As of 2018, Passamaquoddy Tribal membership totaled 3,600, an increase of 8.2% since 1990. The total number of people living on the reservation at Pleasant Point is 850 members, with 800 on the reservation at Indian Township. A similar number of Passamaquoddy people live off the reservation. The ranks of Tribal elders are increasing and marked changes in the number of young Tribal members in recent years will result in a much larger elderly population in the future.

In 2010, the per capita income for reservation residents was $10,472, or only 69% of the per capita income for Maine. Although the tribe’s per capita income has improved relative to Maine’s during the decade, the relative median family and household incomes have worsened. According to the Indian Township Comprehensive Plan for 2014, “Nearly 1/2 of all individuals in Indian Township live below the poverty level, and the mean income is 1/3 less than that of Washington County.” Also, by 2010, the poverty rate at Pleasant Point and Indian Township had almost doubled (37%), while off the reservation the proportion of the population in poverty remained virtually unchanged. More telling is the fact that more than 46% of all on-reservation children now live in poverty, compared to only about 16 % in the rest of Maine. The difference is similar for all age groups.
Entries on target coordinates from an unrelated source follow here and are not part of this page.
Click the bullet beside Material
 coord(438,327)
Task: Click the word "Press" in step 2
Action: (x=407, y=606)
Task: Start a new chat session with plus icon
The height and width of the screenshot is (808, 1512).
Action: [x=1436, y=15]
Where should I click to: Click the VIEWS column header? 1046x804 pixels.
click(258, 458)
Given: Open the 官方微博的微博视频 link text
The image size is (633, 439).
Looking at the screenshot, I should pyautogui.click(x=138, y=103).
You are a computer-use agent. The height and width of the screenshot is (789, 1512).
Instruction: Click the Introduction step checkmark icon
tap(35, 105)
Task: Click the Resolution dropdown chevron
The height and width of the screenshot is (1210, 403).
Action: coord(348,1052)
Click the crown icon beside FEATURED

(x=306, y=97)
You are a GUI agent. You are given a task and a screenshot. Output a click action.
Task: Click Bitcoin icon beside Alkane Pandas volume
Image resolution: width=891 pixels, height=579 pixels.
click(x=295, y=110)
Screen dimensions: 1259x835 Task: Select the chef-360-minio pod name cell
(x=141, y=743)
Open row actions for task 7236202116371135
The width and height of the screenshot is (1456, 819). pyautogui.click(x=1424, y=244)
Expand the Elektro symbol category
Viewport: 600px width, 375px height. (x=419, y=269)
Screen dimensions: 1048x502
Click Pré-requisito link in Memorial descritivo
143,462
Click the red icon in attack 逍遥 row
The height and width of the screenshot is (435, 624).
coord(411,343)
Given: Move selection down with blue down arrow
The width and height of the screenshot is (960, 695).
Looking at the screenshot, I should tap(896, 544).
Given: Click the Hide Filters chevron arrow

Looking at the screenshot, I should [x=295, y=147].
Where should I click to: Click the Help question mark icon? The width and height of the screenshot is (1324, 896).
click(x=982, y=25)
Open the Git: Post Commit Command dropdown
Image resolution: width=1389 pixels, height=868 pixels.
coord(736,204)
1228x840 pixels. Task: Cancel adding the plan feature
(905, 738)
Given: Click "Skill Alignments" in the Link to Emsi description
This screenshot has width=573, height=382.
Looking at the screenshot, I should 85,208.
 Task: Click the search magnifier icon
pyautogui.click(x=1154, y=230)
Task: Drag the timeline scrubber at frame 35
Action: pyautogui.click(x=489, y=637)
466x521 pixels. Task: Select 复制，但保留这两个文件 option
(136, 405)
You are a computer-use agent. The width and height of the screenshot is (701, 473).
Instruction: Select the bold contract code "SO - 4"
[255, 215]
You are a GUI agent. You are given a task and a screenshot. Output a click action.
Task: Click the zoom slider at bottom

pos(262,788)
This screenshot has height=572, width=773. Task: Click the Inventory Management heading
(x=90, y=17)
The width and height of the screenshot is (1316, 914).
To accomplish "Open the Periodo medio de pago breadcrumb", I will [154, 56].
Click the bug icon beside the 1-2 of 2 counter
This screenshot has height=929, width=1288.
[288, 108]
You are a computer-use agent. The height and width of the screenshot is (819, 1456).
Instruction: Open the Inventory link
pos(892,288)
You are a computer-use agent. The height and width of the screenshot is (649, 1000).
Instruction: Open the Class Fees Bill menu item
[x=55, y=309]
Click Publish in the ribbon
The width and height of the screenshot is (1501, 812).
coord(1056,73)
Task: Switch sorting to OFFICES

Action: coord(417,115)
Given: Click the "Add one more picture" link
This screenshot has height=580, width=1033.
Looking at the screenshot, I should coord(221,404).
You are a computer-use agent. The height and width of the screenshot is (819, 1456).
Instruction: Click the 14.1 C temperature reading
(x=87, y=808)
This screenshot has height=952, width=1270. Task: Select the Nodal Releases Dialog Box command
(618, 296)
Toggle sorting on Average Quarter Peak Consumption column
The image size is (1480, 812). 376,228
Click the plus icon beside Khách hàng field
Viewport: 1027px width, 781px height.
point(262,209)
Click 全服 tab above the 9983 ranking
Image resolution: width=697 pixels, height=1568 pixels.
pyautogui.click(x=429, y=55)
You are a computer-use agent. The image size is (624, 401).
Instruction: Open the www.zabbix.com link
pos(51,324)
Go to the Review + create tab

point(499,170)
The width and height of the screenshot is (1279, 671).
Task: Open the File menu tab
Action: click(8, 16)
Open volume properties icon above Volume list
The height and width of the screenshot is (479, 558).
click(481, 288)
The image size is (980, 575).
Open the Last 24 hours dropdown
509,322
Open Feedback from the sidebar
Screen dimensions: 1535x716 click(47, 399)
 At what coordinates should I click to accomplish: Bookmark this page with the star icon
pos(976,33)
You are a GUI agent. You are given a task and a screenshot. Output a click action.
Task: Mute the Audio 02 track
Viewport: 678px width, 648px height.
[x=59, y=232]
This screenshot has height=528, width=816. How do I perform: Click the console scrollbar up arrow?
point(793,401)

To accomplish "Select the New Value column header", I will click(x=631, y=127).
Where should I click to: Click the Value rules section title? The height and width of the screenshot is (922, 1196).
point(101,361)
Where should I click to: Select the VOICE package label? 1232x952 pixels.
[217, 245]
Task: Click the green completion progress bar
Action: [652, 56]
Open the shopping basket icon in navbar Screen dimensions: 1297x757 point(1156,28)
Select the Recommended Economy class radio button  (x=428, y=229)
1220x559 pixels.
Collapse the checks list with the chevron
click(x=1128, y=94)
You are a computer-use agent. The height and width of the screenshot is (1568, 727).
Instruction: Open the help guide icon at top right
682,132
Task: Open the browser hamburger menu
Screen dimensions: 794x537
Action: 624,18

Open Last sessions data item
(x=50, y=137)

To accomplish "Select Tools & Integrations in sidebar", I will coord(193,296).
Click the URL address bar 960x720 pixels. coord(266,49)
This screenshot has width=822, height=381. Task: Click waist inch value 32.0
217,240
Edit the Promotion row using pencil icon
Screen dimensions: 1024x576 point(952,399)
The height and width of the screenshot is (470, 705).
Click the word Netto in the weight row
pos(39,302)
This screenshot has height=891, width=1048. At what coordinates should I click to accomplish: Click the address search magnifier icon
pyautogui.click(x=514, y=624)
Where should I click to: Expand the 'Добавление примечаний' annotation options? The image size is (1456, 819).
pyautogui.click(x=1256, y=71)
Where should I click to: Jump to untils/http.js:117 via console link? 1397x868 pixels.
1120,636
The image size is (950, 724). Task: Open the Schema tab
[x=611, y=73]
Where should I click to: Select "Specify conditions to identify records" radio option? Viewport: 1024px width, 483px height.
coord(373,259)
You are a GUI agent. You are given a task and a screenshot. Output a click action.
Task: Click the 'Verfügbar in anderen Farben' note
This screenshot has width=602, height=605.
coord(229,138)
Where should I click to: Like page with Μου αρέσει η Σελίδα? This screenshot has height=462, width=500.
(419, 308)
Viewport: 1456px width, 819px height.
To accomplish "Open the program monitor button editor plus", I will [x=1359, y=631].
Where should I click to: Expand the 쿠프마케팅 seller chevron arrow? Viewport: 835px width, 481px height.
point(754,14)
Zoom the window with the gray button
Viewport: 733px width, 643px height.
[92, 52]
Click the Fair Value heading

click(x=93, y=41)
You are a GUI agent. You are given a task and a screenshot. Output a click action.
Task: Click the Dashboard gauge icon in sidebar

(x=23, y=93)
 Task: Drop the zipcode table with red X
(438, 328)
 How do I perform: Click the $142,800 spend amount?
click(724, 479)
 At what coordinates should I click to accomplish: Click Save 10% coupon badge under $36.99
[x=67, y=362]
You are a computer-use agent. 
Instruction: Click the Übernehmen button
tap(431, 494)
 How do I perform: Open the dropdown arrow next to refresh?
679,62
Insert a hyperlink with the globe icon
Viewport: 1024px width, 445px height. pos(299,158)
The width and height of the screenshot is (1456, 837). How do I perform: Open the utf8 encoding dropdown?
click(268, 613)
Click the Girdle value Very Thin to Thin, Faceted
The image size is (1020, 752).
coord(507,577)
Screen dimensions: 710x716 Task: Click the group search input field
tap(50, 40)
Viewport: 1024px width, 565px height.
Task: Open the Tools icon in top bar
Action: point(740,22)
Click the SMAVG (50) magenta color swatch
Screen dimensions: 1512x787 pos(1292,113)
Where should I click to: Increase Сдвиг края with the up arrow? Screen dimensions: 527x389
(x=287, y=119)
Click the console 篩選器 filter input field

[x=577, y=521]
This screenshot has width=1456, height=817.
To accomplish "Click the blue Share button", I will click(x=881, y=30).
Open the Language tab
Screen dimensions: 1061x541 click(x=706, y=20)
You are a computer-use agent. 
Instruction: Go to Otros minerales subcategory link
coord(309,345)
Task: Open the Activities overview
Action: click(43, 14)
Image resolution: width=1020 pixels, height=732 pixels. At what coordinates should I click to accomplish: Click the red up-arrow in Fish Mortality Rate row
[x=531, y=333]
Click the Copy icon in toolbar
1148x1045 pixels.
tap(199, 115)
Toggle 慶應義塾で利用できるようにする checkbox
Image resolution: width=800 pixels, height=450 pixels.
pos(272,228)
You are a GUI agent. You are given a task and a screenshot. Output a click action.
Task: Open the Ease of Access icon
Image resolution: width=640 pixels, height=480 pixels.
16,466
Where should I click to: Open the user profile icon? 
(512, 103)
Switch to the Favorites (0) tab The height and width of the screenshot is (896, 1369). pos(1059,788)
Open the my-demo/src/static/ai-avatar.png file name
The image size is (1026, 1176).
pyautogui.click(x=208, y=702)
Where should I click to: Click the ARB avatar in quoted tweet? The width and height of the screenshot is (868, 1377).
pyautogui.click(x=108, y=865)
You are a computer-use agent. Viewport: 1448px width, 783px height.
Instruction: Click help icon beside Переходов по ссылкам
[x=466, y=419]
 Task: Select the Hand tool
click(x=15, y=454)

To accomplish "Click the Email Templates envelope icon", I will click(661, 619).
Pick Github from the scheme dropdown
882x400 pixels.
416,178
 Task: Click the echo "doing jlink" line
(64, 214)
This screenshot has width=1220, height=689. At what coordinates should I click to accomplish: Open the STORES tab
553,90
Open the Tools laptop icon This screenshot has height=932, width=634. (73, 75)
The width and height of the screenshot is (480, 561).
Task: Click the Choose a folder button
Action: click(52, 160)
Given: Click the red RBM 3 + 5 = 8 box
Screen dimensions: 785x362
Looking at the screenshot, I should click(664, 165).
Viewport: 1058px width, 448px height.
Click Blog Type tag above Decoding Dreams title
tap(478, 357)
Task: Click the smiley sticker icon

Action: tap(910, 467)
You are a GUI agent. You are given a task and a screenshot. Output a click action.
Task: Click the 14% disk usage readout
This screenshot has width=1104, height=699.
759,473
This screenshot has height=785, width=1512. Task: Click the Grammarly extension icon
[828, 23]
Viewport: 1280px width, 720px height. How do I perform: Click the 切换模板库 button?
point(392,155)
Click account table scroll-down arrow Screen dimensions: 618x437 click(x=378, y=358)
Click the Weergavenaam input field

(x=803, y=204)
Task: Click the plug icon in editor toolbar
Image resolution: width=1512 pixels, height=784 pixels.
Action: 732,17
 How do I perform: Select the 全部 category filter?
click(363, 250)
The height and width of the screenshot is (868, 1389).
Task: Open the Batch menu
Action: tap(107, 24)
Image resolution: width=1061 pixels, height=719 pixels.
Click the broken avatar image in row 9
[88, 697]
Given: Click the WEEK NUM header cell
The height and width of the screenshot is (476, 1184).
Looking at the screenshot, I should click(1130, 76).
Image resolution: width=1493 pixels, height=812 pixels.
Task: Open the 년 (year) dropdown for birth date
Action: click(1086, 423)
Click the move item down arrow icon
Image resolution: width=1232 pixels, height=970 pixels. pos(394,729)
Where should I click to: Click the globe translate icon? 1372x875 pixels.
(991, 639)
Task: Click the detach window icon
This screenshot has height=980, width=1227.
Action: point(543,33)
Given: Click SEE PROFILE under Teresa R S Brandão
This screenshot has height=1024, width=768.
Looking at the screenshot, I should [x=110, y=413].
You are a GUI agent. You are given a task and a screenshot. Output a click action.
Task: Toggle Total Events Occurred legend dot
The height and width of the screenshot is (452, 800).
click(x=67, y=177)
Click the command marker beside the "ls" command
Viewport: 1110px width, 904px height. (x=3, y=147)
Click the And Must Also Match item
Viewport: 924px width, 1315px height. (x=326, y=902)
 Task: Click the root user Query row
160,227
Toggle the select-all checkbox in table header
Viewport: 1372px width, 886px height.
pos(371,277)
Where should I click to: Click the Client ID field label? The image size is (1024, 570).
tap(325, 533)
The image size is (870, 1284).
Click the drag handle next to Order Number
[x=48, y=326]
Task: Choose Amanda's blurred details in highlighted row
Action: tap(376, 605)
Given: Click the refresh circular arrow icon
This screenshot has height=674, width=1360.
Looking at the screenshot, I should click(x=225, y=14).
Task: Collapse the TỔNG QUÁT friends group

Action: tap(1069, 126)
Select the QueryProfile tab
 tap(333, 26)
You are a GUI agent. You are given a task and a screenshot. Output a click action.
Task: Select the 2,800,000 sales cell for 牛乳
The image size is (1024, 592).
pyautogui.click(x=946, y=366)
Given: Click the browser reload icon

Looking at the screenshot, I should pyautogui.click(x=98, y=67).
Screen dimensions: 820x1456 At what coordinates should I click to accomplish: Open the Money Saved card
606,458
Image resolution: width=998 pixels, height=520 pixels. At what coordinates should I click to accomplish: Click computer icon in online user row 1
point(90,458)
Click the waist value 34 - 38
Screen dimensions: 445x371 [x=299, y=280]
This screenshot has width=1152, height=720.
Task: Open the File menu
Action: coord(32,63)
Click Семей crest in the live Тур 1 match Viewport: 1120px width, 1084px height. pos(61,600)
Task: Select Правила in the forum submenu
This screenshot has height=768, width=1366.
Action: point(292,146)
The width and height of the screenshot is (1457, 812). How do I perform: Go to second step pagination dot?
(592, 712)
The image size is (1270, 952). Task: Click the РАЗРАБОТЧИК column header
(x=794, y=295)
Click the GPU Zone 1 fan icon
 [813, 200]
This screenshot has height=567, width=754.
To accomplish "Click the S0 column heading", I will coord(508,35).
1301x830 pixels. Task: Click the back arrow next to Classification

These figures underscore the combined impacts of historically limited employment and educational opportunities for Tribal members, resulting in increased out migration, that in turn lessens intergenerational cultural continuity and the ability to address the economic problems facing the community.

In 2018, the Tribe has entered a new era of Tribal business development, expansion of the Tribal blueberry operations producing over 6 million pounds of berries annually and also the addition of a Tribal Maple Syrup operation in the mountains of western Maine. An era of renewed cultural growth and education has arrived.